Through one window, the meatpackers' Chicago, Wyrm thick on the ground, smoking, flickering on and off like the memories they are, almost antiqued, ugly as a bone caught in the throat. Through another window, a Chicago that is burning. Through the third, final window, a Chicago with onions, growing green by the river, onion spirits playing pranks.
And then she howls. And her howl carries, long, strong, outward, down - enough to reach her True Time. Her Now Time.
And, below, there is a howl of answer, Waking Dream's, strong and sweet, I'll take this, carry this, and then after Waking Dream's, while Sorrow shifts down to Kora-shape again, human-skinned begins her descent (there is always a descent; that is the story of every ascent), Dreams in Summer Snow howls his reply.
And then she is on the stairs, down, and down, and down again, and the spirits avoid her, hide away, whispering stories, gossip, half-insults.
They do not stop her. Waking Dream and Dreams in Summer Snow have ceased howling long before she reaches the bottom. She feels as if she's been climbing, talking, thinking all night long - how many hours has she lived?
[Sorrow] The talens are spirits bound to flesh; and so she takes them. How many years have then remained here, well beyond their bargained use, trapped inside the cage of their maker's making, waiting to call for aid and ready to wake the heart and dreaming of bringing light of out darkness.
And the handkerchief,
and the ring,
and the memory,
- disappear neatly into her olive green backpack, which disappears into her skin, a dark line of curves and bundles against the bunch of her trapezius, the swell of her deltoid muscle.

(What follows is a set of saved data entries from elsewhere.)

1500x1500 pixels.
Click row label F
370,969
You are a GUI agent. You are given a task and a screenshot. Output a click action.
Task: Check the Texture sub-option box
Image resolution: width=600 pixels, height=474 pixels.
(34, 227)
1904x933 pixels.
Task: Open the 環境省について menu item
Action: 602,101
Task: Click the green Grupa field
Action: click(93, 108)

Sorrow is tired now, she is spent. She has climbed and climbed for a day and a night, and her body is beginning to fail, and her mind is beginning to fog. She is hungry enough to eat a hungry mouse and she knows how his hunger feels, how it flays at his ribs, how is yawns beneath his diaphragm, how it makes him -
- weak, I am old.
And down she goes, still, her treats against her body, the story in her mind, her fingers dark with rust, aching, spent. Night whispers around her and sometimes she bares her teeth at the insults, but the gesture is subdued now.
--
When Sorrow emerges from Hill House, when she returns the key on its knotted rope to itshook, when she opens the front door, an ordinary door, a door without a key, when she half-stumbles down the four steps to the solid ground, her hair is half-loose, gray with dust and cobwebs, with chips of rust, with memory.
When she reaches Waking Dream and Dreams in Summer Snow, Sorrow sinks to her haunches, pulls the pack loose from her shoulder again, shakes the old olive canvas panels out, sighing. The bag has been around the world with her, twice, and is held together by duct tape, by big, inexpert stitches, by roaddust.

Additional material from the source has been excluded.